■ GIVEN INFORMATION:
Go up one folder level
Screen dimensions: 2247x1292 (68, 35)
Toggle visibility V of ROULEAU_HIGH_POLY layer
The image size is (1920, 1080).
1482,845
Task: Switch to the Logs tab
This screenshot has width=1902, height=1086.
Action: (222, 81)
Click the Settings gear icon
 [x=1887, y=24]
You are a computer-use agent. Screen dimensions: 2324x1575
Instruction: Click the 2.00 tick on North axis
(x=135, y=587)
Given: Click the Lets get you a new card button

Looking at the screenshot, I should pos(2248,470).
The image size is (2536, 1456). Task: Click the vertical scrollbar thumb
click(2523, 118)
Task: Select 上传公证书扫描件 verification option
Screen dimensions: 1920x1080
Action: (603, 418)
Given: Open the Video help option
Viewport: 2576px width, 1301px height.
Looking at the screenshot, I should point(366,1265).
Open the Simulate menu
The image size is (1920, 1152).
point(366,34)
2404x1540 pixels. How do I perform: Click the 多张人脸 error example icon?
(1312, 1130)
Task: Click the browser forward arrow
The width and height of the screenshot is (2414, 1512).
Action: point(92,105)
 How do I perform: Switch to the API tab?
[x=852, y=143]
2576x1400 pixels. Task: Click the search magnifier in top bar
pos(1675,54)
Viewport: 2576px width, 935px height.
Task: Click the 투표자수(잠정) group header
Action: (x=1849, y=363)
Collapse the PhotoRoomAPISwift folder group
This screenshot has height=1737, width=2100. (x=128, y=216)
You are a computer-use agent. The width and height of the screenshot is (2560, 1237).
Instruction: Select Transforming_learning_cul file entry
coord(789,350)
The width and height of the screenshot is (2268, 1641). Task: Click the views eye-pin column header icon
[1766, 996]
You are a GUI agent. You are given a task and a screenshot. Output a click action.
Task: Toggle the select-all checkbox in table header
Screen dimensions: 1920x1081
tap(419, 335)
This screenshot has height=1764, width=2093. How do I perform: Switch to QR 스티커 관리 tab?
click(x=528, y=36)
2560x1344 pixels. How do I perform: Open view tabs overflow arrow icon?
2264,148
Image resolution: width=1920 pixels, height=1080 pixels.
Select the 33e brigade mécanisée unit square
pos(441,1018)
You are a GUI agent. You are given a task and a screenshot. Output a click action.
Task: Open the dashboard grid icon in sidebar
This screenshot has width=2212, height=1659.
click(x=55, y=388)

■ WHAT NEEDS TO BE DONE: The data above needs retyping. Reproduce each line exactly.

■ COMPLETED EXERCISE:
Go up one folder level
Screen dimensions: 2247x1292 (68, 35)
Toggle visibility V of ROULEAU_HIGH_POLY layer
The image size is (1920, 1080).
1482,845
Task: Switch to the Logs tab
This screenshot has width=1902, height=1086.
Action: (222, 81)
Click the Settings gear icon
 [x=1887, y=24]
You are a computer-use agent. Screen dimensions: 2324x1575
Instruction: Click the 2.00 tick on North axis
(x=135, y=587)
Given: Click the Lets get you a new card button

Looking at the screenshot, I should pos(2248,470).
The image size is (2536, 1456). Task: Click the vertical scrollbar thumb
click(2523, 118)
Task: Select 上传公证书扫描件 verification option
Screen dimensions: 1920x1080
Action: (603, 418)
Given: Open the Video help option
Viewport: 2576px width, 1301px height.
Looking at the screenshot, I should point(366,1265).
Open the Simulate menu
The image size is (1920, 1152).
point(366,34)
2404x1540 pixels. How do I perform: Click the 多张人脸 error example icon?
(1312, 1130)
Task: Click the browser forward arrow
The width and height of the screenshot is (2414, 1512).
Action: point(92,105)
 How do I perform: Switch to the API tab?
[x=852, y=143]
2576x1400 pixels. Task: Click the search magnifier in top bar
pos(1675,54)
Viewport: 2576px width, 935px height.
Task: Click the 투표자수(잠정) group header
Action: (x=1849, y=363)
Collapse the PhotoRoomAPISwift folder group
This screenshot has height=1737, width=2100. (x=128, y=216)
You are a computer-use agent. The width and height of the screenshot is (2560, 1237).
Instruction: Select Transforming_learning_cul file entry
coord(789,350)
The width and height of the screenshot is (2268, 1641). Task: Click the views eye-pin column header icon
[1766, 996]
You are a GUI agent. You are given a task and a screenshot. Output a click action.
Task: Toggle the select-all checkbox in table header
Screen dimensions: 1920x1081
tap(419, 335)
This screenshot has height=1764, width=2093. How do I perform: Switch to QR 스티커 관리 tab?
click(x=528, y=36)
2560x1344 pixels. How do I perform: Open view tabs overflow arrow icon?
2264,148
Image resolution: width=1920 pixels, height=1080 pixels.
Select the 33e brigade mécanisée unit square
pos(441,1018)
You are a GUI agent. You are given a task and a screenshot. Output a click action.
Task: Open the dashboard grid icon in sidebar
This screenshot has width=2212, height=1659.
click(x=55, y=388)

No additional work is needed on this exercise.